**Instructions to follow**
Convert the data below into a JSON list of strings with one string per line, skipping blank lines. Leave the pictures out of the list.

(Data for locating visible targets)
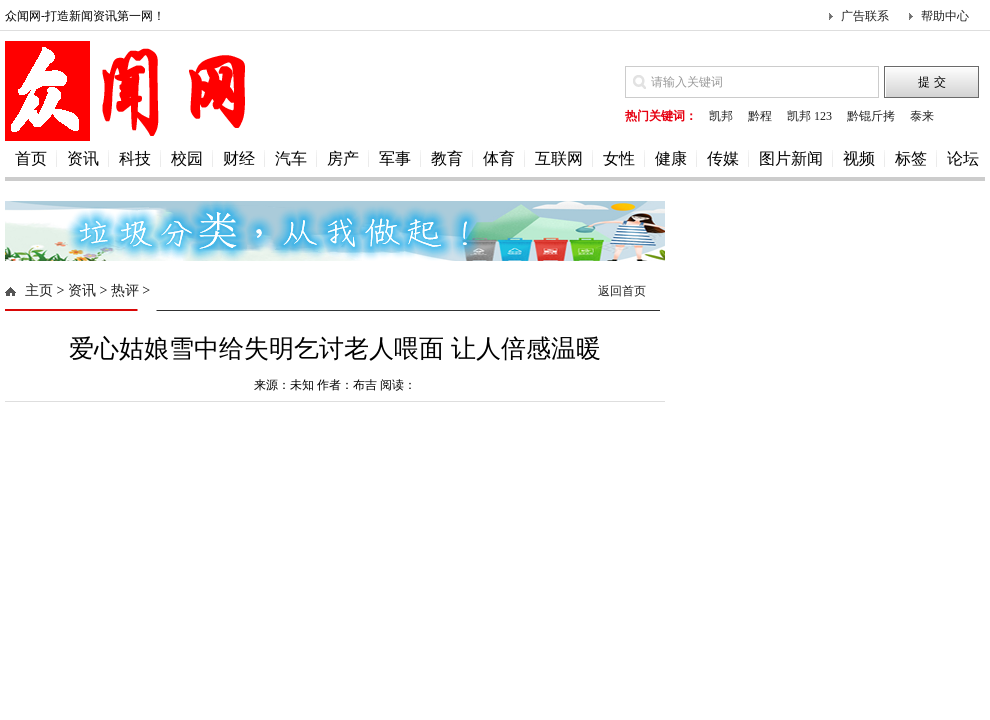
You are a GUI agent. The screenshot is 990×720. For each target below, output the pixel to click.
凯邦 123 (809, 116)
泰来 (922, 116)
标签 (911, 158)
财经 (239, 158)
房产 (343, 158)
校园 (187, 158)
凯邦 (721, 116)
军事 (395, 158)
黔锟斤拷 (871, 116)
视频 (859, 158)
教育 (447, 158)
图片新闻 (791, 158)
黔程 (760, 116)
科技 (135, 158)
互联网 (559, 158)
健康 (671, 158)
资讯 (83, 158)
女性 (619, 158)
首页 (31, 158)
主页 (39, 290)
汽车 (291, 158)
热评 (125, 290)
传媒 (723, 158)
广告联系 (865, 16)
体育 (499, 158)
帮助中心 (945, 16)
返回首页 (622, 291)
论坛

**Result for this task**
[
  "You are a GUI agent. The screenshot is 990×720. For each target below, output the pixel to click.",
  "凯邦 123 (809, 116)",
  "泰来 (922, 116)",
  "标签 (911, 158)",
  "财经 (239, 158)",
  "房产 (343, 158)",
  "校园 (187, 158)",
  "凯邦 (721, 116)",
  "军事 (395, 158)",
  "黔锟斤拷 (871, 116)",
  "视频 (859, 158)",
  "教育 (447, 158)",
  "图片新闻 (791, 158)",
  "黔程 (760, 116)",
  "科技 (135, 158)",
  "互联网 (559, 158)",
  "健康 (671, 158)",
  "资讯 (83, 158)",
  "女性 (619, 158)",
  "首页 (31, 158)",
  "主页 (39, 290)",
  "汽车 (291, 158)",
  "热评 (125, 290)",
  "传媒 (723, 158)",
  "广告联系 (865, 16)",
  "体育 (499, 158)",
  "帮助中心 (945, 16)",
  "返回首页 (622, 291)",
  "论坛"
]